[EXERCISE PASSAGE]:
╭──
CAFO cows die young. A dairy cow can live about 20 years, but most CAFO cows are slaughtered for beef at around 4, when their milk production declines or they become too ill to be profitable. Cows that die younger aren't always disposed of correctly, dumped instead on top of uncovered compost heaps—I saw this twice during my rounds with Lynn. Not only have rats and vultures multiplied in this area but so have coyotes. The laziest coyotes in the world, the hunters around here say.
But the stench and vermin are just part of the problem. CAFO emissions include the gases hydrogen sulfide and ammonia, airborne pathogens, and particulate matter; collectively, they can cause nausea, eye irritation, coughing, and respiratory issues. They can also contribute to the development of asthma, cause asthma attacks, decrease lung function, and increase the risk of heart attack.
╰──
[REQUIREMENT]: Translate this sentence from the passage on CAFO dairy cows into Spanish: "A dairy cow can live about 20 years, but most CAFO cows are slaughtered for beef at around 4, when their milk production declines or they become too ill to be profitable." The items after this passage have no role in the work.

[SUPPLIED INFORMATION]:
╭──
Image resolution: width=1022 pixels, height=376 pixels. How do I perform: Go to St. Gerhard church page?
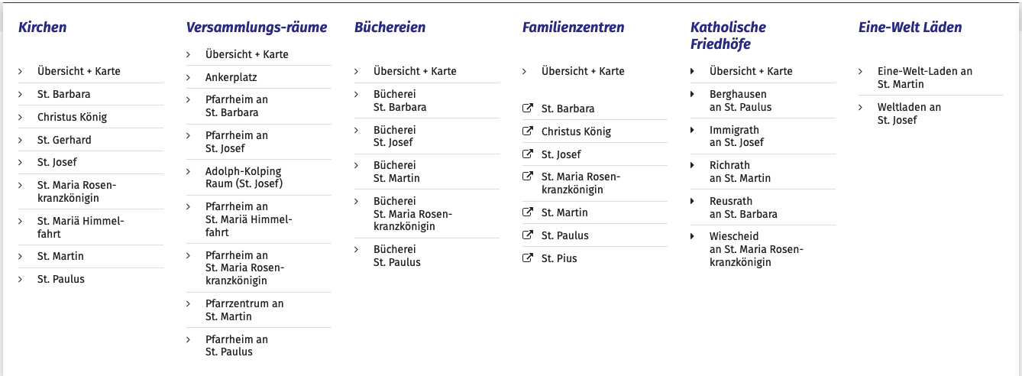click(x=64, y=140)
╰──
╭──
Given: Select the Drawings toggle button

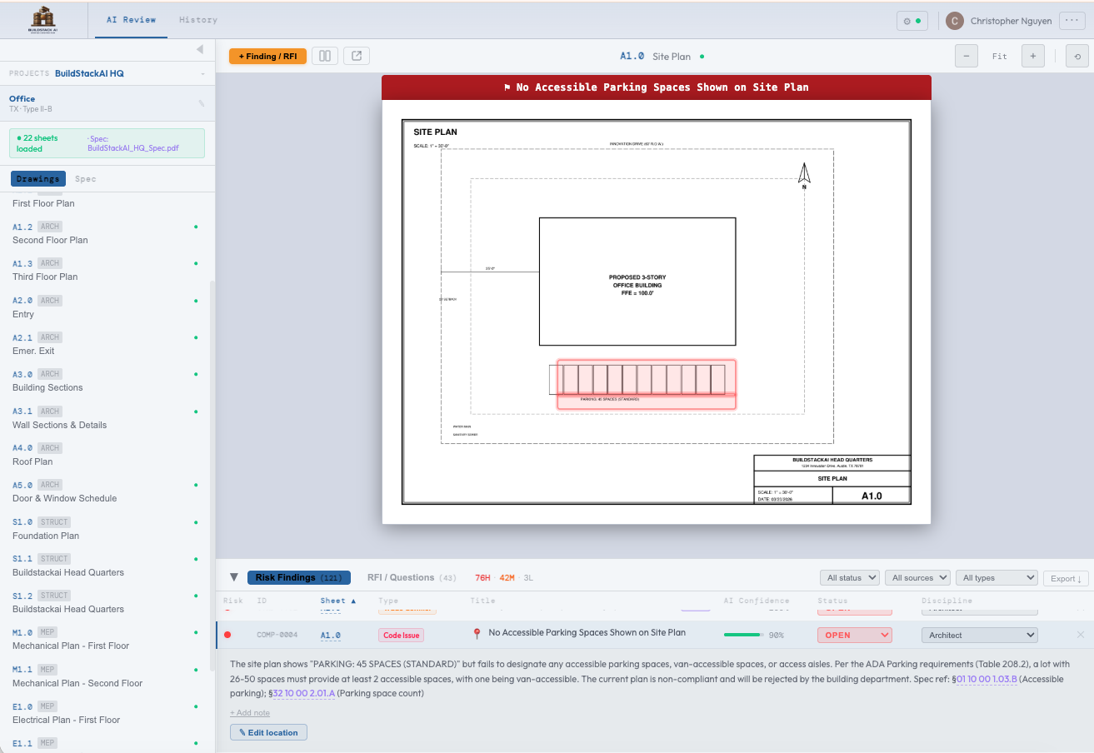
╰──
[ANSWER TO THIS TASK]: Una vaca lechera puede vivir unos 20 años, pero la mayoría de las vacas de las CAFO se sacrifican para carne de res alrededor de los 4, cuando su producción de leche disminuye o se enferman demasiado para ser rentables.